Climate benefit dominates discussions and decisions about renewable fuels today. A newly developed method values more benefits that can influence society’s choice of path.
Valuation of socio-economic benefits is a way of creating a basis for decisions where one needs to take into account more perspectives than the strictly business one when making investment decisions, strategic planning and policy measures.
What is a safer supply of fuel worth to society? And what values do circular production systems add? These two benefits have not been able to be valued in a good way so far, and thus risk being overshadowed by the climate-related benefits.
The value of a more secure supply of fuel
Security of supply, to counteract disruptions and interruptions in the supply of electricity, fuel, gas and heat, is an important function for society and one of the goals.
From time to time there are global disturbances in the inflow of oil-based fuels. These disturbances are estimated to cause billions in losses.

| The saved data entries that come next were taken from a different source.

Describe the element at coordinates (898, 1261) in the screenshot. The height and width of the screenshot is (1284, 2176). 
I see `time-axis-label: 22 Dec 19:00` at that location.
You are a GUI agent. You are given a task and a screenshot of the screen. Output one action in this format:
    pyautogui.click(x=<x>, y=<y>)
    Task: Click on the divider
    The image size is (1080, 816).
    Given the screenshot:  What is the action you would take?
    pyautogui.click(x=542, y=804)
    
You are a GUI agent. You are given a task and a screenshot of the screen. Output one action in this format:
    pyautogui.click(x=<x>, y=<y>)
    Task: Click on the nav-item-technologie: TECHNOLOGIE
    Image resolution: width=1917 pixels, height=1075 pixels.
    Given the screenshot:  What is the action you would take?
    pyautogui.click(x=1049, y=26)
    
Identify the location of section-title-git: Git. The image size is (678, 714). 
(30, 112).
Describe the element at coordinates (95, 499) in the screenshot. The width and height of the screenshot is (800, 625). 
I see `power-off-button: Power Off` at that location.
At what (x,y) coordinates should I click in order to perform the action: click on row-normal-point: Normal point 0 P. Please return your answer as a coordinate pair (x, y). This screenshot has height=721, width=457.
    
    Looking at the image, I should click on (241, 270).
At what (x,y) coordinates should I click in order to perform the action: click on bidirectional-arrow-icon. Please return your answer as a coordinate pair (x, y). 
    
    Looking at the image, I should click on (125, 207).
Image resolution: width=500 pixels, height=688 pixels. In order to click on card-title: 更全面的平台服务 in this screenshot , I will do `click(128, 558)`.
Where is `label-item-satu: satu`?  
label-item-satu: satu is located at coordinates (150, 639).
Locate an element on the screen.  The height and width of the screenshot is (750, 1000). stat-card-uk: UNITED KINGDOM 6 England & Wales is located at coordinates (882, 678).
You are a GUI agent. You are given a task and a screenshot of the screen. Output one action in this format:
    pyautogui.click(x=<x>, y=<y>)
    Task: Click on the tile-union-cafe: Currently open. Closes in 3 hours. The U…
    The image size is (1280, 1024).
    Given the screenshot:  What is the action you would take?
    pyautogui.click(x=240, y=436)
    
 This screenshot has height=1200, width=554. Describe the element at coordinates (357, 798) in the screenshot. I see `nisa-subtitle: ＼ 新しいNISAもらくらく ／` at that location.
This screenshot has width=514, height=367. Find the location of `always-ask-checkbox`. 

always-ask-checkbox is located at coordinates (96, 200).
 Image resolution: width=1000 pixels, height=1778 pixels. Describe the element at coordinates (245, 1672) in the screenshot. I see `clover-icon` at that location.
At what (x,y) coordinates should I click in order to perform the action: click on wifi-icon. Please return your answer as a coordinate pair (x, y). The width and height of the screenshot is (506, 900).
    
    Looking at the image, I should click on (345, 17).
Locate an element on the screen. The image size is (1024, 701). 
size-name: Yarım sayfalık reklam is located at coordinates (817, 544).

The production of renewable fuels can to some extent contribute to mitigating the effects of global fuel supply disruptions on the world economy, the study shows. It must be weighed against the fact that the production of domestic, renewable fuels is also affected by disturbances.
The biofuels HVO, ethanol and biogas have a circularity of over 65 percent, from raw material to tank. Electricity scores lower in terms of circularity, but this can be significantly improved by a higher degree of renewable energy in the electricity system and by increased reuse and recycling of batteries.
However, capturing the value of circularity proved difficult due to the vague, broad and complex nature of the concept of circular economy. In-depth methodological studies are needed here.